• Task inputs
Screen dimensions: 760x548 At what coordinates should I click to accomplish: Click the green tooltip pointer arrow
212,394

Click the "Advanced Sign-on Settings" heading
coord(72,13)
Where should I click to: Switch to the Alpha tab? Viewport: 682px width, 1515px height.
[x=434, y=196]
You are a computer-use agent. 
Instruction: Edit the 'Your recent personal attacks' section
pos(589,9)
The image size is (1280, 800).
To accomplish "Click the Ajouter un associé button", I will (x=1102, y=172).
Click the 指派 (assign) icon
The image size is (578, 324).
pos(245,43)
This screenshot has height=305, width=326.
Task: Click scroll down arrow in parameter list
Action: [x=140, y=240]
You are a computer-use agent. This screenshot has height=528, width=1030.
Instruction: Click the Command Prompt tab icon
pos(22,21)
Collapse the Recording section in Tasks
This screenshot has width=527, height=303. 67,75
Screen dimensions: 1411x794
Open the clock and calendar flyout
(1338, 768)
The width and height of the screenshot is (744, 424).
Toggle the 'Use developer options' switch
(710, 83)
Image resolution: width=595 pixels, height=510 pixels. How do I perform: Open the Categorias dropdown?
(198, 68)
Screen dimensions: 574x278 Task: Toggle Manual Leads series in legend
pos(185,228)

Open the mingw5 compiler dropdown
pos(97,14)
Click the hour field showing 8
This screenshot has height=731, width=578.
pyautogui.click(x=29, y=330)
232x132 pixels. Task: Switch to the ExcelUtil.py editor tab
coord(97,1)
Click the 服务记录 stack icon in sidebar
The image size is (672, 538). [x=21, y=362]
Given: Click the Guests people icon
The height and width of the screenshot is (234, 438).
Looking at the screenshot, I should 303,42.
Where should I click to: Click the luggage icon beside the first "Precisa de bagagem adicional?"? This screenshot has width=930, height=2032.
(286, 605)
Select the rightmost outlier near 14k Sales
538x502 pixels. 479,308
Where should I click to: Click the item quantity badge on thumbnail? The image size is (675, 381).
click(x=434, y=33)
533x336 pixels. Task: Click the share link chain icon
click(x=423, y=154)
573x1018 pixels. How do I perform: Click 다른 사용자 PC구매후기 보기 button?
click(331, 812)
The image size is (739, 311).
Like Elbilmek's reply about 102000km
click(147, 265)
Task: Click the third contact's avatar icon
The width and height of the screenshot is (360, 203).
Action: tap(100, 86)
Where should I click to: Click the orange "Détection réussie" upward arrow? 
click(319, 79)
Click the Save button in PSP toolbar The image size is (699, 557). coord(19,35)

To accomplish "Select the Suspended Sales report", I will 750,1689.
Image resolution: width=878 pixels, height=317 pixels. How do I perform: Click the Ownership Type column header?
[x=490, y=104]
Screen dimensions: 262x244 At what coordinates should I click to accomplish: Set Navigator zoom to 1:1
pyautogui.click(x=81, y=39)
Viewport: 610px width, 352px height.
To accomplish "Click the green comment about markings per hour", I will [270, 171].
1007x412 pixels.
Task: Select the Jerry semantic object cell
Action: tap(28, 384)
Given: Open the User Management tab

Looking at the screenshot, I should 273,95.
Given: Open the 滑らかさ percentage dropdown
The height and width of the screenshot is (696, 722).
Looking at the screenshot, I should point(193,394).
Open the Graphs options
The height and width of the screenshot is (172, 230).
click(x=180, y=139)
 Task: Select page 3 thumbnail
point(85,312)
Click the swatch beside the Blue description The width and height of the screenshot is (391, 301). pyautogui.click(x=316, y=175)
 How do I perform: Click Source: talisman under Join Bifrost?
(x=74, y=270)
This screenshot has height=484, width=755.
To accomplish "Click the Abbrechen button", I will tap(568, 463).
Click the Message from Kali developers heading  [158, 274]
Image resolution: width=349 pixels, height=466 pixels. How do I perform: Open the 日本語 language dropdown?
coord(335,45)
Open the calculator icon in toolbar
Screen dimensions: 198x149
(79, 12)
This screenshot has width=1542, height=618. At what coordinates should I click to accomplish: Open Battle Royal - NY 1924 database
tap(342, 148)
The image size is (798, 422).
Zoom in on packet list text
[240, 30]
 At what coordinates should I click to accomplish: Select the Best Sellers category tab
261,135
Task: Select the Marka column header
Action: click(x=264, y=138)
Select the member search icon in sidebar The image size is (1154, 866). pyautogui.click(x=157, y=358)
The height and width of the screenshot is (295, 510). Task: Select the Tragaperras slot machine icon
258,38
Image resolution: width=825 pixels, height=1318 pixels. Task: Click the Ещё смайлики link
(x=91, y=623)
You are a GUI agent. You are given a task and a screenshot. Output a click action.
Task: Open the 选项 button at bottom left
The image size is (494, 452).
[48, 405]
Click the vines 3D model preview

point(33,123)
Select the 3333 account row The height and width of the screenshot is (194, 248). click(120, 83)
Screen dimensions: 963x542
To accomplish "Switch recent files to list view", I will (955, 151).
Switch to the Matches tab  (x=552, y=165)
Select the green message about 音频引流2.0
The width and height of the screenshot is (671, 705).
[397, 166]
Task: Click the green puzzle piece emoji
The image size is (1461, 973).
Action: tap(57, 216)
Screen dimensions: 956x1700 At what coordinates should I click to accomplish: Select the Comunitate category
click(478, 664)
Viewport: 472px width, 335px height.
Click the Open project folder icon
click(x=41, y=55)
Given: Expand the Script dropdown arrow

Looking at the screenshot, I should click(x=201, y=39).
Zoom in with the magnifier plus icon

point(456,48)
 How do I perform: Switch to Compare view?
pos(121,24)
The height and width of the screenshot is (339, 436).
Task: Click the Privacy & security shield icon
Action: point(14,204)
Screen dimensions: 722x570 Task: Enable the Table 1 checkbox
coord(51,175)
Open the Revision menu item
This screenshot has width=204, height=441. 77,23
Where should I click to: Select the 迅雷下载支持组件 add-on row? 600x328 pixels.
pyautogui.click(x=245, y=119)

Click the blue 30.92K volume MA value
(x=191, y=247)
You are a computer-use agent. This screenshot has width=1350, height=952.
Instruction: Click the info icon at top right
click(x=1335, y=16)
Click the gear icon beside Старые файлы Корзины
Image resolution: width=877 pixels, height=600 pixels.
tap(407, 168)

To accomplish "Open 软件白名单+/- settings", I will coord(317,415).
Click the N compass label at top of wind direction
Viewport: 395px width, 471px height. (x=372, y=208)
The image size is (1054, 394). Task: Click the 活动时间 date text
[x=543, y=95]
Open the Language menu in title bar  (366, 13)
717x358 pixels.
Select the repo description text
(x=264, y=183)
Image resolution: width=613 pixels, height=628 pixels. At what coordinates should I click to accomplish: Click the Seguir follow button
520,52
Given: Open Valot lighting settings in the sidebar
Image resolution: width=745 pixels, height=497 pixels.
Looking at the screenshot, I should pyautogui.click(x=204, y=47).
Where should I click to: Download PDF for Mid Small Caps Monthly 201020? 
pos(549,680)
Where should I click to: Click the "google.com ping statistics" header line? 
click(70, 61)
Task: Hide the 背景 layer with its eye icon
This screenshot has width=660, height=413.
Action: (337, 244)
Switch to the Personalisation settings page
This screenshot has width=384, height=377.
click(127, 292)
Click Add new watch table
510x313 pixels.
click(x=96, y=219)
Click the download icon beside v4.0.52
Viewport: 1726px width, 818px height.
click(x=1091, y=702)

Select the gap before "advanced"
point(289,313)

• To do
Every line above that holds the word "agent" should be copied out.

• Answer section
You are a computer-use agent. 
You are a computer-use agent. This screenshot has height=528, width=1030.
You are a GUI agent. You are given a task and a screenshot. Output a click action.
You are a computer-use agent. This screenshot has width=1350, height=952.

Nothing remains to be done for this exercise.